A economista diz que, caso o governo opte por uma pessoa mais técnica na Economia, vai precisar compensar a habilidade de negociação em alguma outra pasta importante, como a Casa Civil, para poder articular as mudanças que quer e precisa fazer. Uma escolha “política e moderada” agradaria também o mercado financeiro, segundo apurou o colunista Valdo Cruz.
Reformas, outro desafio
Ao longo de 2023, executivo e legislativo precisarão criar uma nova regra para garantir o equilíbrio fiscal, já que Lula sinalizou, durante a campanha, que pretende eliminar o teto de gastos como regra oficial.
“Essa alternativa tem que ser muito bem pensada. Se o mercado entender que vai haver trajetória de endividamento, cresce a percepção de risco, os ativos pioram, isso afeta economia e emprego e entramos em uma espiral de crise. Precisamos de uma regra que sinalize a sustentabilidade das contas públicas ao longo do tempo.

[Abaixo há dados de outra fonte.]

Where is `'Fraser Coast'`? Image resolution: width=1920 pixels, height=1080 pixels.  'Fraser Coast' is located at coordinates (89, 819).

O mercado vai olhar a proposta, todo mundo vai fazer conta e ver se para em pé”, explica Ribeiro.
Para França, a recepção do mercado vai depender dessa agenda. “Uma escolha política afetará positivamente o mercado se a agenda adotada pelo ministro estiver alinhada com determinados interesses como, por exemplo, melhorar o desequilíbrio fiscal”, explica.
A solução para o problema esbarra em outra grande batalha que o governo precisará travar: a reforma tributária. Ribeiro diz que, na avaliação do mercado, o governo vai partir para um cenário de gastos maiores e, para dar conta disso, precisará de uma compensação via aumento de tributação.
“Estão apontando tributação de rendas mais altas e de lucros e dividendos. São batalhas difíceis, principalmente a dos dividendos. Mas a reforma tributária é muito mais ampla que o Imposto de Renda, com muitos interesses em jogo e que demanda muita articulação. Nessas mudanças, sempre há perdedores e ganhadores. E a briga vai ser para suavizar essas perdas”, conclui.